═════ PROVIDED RECORDS ═════

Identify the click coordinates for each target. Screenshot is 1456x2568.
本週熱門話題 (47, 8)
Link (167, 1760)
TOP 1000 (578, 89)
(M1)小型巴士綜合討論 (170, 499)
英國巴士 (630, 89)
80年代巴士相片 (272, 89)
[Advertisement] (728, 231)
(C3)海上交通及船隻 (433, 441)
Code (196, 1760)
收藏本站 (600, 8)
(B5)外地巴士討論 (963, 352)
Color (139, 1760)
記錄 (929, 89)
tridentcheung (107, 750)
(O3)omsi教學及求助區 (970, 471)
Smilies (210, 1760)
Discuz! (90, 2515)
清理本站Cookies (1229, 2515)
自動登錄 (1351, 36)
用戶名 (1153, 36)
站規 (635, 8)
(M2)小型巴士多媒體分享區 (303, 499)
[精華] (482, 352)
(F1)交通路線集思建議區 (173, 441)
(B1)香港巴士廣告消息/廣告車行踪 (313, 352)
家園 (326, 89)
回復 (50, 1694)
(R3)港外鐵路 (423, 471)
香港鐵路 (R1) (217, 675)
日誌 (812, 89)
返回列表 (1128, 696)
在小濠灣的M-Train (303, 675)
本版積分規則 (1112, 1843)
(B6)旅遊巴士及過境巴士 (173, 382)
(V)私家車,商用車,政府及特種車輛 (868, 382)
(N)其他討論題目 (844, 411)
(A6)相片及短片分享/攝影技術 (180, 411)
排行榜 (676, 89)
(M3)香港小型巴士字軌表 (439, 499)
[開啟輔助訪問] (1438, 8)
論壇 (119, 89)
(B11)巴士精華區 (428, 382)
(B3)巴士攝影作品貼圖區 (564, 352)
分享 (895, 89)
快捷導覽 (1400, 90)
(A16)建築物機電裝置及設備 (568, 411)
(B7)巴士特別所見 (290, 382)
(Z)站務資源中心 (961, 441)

═════

- _TASK OBJECTIVE_
Print the complete listing again, exactly as it stands.

- _EXPECTED OUTPUT_
Identify the click coordinates for each target. Screenshot is 1456x2568.
本週熱門話題 (47, 8)
Link (167, 1760)
TOP 1000 (578, 89)
(M1)小型巴士綜合討論 (170, 499)
英國巴士 (630, 89)
80年代巴士相片 (272, 89)
[Advertisement] (728, 231)
(C3)海上交通及船隻 (433, 441)
Code (196, 1760)
收藏本站 (600, 8)
(B5)外地巴士討論 (963, 352)
Color (139, 1760)
記錄 (929, 89)
tridentcheung (107, 750)
(O3)omsi教學及求助區 (970, 471)
Smilies (210, 1760)
Discuz! (90, 2515)
清理本站Cookies (1229, 2515)
自動登錄 (1351, 36)
用戶名 (1153, 36)
站規 (635, 8)
(M2)小型巴士多媒體分享區 (303, 499)
[精華] (482, 352)
(F1)交通路線集思建議區 (173, 441)
(B1)香港巴士廣告消息/廣告車行踪 (313, 352)
家園 (326, 89)
回復 (50, 1694)
(R3)港外鐵路 (423, 471)
香港鐵路 (R1) (217, 675)
日誌 (812, 89)
返回列表 (1128, 696)
在小濠灣的M-Train (303, 675)
本版積分規則 (1112, 1843)
(B6)旅遊巴士及過境巴士 (173, 382)
(V)私家車,商用車,政府及特種車輛 (868, 382)
(N)其他討論題目 (844, 411)
(A6)相片及短片分享/攝影技術 (180, 411)
排行榜 (676, 89)
(M3)香港小型巴士字軌表 (439, 499)
[開啟輔助訪問] (1438, 8)
論壇 (119, 89)
(B11)巴士精華區 (428, 382)
(B3)巴士攝影作品貼圖區 (564, 352)
分享 (895, 89)
快捷導覽 (1400, 90)
(A16)建築物機電裝置及設備 (568, 411)
(B7)巴士特別所見 (290, 382)
(Z)站務資源中心 (961, 441)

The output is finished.